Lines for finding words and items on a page
----

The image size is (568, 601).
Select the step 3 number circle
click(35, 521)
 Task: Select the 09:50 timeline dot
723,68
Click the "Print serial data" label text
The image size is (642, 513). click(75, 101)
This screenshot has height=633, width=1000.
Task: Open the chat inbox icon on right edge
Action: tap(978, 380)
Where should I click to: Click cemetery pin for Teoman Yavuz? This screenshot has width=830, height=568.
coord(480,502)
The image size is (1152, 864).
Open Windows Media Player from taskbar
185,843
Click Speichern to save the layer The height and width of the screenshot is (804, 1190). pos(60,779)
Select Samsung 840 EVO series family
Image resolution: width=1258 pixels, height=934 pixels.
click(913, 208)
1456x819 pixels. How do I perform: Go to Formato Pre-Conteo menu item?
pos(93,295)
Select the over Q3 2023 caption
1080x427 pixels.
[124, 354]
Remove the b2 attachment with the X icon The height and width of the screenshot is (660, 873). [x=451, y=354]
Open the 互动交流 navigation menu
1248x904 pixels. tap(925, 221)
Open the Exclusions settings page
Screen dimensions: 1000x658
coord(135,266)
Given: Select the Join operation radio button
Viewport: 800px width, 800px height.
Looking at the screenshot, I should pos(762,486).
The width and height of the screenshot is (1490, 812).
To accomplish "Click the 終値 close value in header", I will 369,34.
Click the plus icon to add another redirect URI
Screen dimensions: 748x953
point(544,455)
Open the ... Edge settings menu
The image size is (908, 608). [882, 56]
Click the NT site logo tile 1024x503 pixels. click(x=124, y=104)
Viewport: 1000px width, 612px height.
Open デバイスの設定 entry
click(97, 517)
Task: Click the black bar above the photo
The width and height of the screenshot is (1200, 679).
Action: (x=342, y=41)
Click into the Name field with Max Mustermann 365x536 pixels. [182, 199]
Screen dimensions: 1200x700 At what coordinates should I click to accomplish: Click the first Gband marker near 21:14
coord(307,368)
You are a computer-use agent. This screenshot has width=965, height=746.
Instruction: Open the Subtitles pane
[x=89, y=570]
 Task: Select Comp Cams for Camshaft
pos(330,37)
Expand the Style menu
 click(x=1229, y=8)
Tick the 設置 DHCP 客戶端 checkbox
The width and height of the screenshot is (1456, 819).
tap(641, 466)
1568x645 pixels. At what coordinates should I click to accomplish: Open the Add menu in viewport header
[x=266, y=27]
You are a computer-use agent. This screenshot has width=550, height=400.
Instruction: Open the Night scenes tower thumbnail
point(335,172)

----

[What is being asked]
Copy out, word for word, the lines from the very first one through the line containing "Looking at the", both included.

[Response for this exercise]
The image size is (568, 601).
Select the step 3 number circle
click(35, 521)
 Task: Select the 09:50 timeline dot
723,68
Click the "Print serial data" label text
The image size is (642, 513). click(75, 101)
This screenshot has height=633, width=1000.
Task: Open the chat inbox icon on right edge
Action: tap(978, 380)
Where should I click to: Click cemetery pin for Teoman Yavuz? This screenshot has width=830, height=568.
coord(480,502)
The image size is (1152, 864).
Open Windows Media Player from taskbar
185,843
Click Speichern to save the layer The height and width of the screenshot is (804, 1190). pos(60,779)
Select Samsung 840 EVO series family
Image resolution: width=1258 pixels, height=934 pixels.
click(913, 208)
1456x819 pixels. How do I perform: Go to Formato Pre-Conteo menu item?
pos(93,295)
Select the over Q3 2023 caption
1080x427 pixels.
[124, 354]
Remove the b2 attachment with the X icon The height and width of the screenshot is (660, 873). [x=451, y=354]
Open the 互动交流 navigation menu
1248x904 pixels. tap(925, 221)
Open the Exclusions settings page
Screen dimensions: 1000x658
coord(135,266)
Given: Select the Join operation radio button
Viewport: 800px width, 800px height.
Looking at the screenshot, I should pos(762,486).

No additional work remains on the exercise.